Find all possible values for (put into \(x+iy\) form)

1.
\(\log \left ( 1+\sqrt{3}i\right ) \)
2.
\(\left ( 1+\sqrt{3}i\right ) ^{2i}\)

Answer

Part 1

Let \(z=x+iy\), where here \(x=1,y=3\), then \(\left \vert z\right \vert =\sqrt{x^{2}+y^{2}}=\sqrt{1+3}=2\) and \(\arg \left ( z\right ) =\theta _{0}=\arctan \left ( \frac{y}{x}\right ) =\arctan \left ( \frac{\sqrt{3}}{1}\right ) =\frac{\pi }{6}=60^{0}\).  The function \(\log \left ( z\right ) \) is infinitely multi-valued, given by\begin{equation} \log \left ( z\right ) =\ln \left \vert z\right \vert +i\left ( \theta _{0}+2n\pi \right ) \qquad n=0,\pm 1,\pm 2,\cdots \tag{1} \end{equation} Where \(\theta _{0}\) is the principal argument, which is \(60^{0}\) in this example, which is when \(n=0\). This is done to make \(\log \left ( z\right ) \) single valued. This makes the argument of \(z\) restricted to \(-\pi <\theta _{0}<\pi \). This makes the negative real axis the branch cut, including the origin. To find all values, we simply use (1) for all possible \(n\) values other than \(n=0\). Each different \(n\) values gives different branch cut. This gives, where \(\ln \left \vert z\right \vert =\ln \left ( 2\right ) \) in all cases, the following\begin{align*} \log \left ( z\right ) & =\ln \left ( 2\right ) +i\left ( \frac{\pi }{3}\right ) \qquad n=0\qquad \\ & =\ln \left ( 2\right ) +i\left ( \frac{\pi }{3}+2\pi \right ) \qquad n=1\qquad \\ & =\ln \left ( 2\right ) +i\left ( \frac{\pi }{3}-2\pi \right ) \qquad n=-1\qquad \\ & =\ln \left ( 2\right ) +i\left ( \frac{\pi }{3}+4\pi \right ) \qquad n=2\qquad \\ & =\ln \left ( 2\right ) +i\left ( \frac{\pi }{3}-4\pi \right ) \qquad n=-2\qquad \\ & \vdots \end{align*}

Or\begin{align*} \log \left ( z\right ) & =0.693+1.047i\\ & =0.693+7.330i\\ & =0.693-5.236i\\ & =0.693+13.614i\\ & =0.693-11.519i\\ & \vdots \end{align*}

These are in \(\left ( x+iy\right ) \) form. There are infinite number of values. Picking a specific branch cuts (i.e. specific \(n\) value), picks one of these values. The principal value is one associated with \(n=0\).

++++++++++

→ **Your instructions**
Reproduce the portion of the complex logarithm solution that starts with "These are in" and continues through "associated with \(n=0\).".

++++++++++

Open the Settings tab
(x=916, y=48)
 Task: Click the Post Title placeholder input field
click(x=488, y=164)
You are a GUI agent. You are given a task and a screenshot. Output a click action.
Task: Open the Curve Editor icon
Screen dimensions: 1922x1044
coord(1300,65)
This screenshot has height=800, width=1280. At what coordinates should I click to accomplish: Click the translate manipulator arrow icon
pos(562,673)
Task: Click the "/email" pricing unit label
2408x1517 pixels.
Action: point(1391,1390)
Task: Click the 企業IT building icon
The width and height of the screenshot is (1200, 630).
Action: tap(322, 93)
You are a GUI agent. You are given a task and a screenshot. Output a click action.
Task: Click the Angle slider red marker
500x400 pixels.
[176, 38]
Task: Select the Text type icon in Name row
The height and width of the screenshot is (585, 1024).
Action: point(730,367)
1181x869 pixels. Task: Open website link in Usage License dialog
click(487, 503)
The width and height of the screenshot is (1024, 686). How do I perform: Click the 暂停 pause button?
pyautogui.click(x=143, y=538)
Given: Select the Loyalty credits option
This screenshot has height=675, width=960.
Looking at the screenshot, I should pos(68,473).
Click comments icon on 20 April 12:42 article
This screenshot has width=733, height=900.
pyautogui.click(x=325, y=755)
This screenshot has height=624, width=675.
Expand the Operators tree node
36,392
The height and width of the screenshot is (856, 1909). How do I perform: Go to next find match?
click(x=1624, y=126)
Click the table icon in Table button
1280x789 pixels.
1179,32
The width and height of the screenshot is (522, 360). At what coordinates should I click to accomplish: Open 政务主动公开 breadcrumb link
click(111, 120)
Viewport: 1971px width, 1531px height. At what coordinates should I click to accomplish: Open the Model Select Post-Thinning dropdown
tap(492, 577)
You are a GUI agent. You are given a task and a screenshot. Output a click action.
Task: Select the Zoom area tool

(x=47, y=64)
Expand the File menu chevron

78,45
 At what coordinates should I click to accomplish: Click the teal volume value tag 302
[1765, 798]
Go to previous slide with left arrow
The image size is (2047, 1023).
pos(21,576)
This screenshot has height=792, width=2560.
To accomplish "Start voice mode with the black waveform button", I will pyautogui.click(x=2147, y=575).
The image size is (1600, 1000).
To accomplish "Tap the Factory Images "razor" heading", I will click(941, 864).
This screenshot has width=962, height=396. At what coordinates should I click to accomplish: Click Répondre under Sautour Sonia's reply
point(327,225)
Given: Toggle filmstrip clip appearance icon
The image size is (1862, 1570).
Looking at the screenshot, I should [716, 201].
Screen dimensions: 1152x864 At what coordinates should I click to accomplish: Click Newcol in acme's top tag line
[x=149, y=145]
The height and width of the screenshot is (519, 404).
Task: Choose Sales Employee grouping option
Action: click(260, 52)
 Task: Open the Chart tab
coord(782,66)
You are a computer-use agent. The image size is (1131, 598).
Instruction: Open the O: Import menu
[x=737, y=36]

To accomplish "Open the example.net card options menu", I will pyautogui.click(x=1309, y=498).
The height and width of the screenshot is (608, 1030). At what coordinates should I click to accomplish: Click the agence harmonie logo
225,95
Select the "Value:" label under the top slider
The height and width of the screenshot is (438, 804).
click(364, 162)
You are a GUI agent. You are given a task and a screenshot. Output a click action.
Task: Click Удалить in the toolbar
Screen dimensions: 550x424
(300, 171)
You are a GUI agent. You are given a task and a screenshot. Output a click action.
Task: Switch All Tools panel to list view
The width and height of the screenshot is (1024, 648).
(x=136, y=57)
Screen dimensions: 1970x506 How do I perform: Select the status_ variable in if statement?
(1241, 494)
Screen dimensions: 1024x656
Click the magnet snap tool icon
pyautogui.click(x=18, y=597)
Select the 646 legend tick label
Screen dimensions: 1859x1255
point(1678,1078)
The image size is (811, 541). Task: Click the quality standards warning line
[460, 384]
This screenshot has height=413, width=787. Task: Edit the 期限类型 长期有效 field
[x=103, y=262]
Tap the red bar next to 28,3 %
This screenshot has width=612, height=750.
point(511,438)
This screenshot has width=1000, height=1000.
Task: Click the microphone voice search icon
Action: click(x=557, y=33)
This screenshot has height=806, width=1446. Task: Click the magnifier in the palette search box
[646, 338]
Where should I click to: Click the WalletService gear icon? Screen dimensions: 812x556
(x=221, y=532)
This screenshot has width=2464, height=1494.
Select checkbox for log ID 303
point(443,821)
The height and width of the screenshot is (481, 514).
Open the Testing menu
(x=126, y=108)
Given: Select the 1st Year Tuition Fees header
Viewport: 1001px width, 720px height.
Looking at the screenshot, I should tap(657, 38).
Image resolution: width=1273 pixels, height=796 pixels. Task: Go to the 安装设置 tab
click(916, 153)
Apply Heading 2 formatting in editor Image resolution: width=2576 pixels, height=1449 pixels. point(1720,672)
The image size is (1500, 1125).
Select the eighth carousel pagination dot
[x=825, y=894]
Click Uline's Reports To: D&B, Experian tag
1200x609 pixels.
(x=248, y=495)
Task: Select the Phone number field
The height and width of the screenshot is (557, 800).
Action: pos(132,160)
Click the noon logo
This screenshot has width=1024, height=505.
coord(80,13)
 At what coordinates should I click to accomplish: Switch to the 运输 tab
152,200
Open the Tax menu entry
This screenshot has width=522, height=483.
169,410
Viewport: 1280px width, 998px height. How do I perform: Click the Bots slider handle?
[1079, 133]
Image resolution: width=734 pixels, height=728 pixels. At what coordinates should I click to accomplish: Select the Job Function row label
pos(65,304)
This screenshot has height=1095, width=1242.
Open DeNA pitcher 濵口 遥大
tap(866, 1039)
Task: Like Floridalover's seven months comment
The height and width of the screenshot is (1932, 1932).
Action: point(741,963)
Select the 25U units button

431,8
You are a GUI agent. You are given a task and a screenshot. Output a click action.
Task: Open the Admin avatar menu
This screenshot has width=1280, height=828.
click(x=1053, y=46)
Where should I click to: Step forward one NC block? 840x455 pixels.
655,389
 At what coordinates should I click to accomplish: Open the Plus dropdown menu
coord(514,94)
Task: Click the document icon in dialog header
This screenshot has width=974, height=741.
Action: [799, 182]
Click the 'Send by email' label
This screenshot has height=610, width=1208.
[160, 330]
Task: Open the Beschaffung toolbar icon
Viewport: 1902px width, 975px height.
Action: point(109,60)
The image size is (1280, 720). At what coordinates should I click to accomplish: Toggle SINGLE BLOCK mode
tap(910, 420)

++++++++++

→ **Written solution**
These are in \(\left ( x+iy\right ) \) form. There are infinite number of values. Picking a specific branch cuts (i.e. specific \(n\) value), picks one of these values. The principal value is one associated with \(n=0\).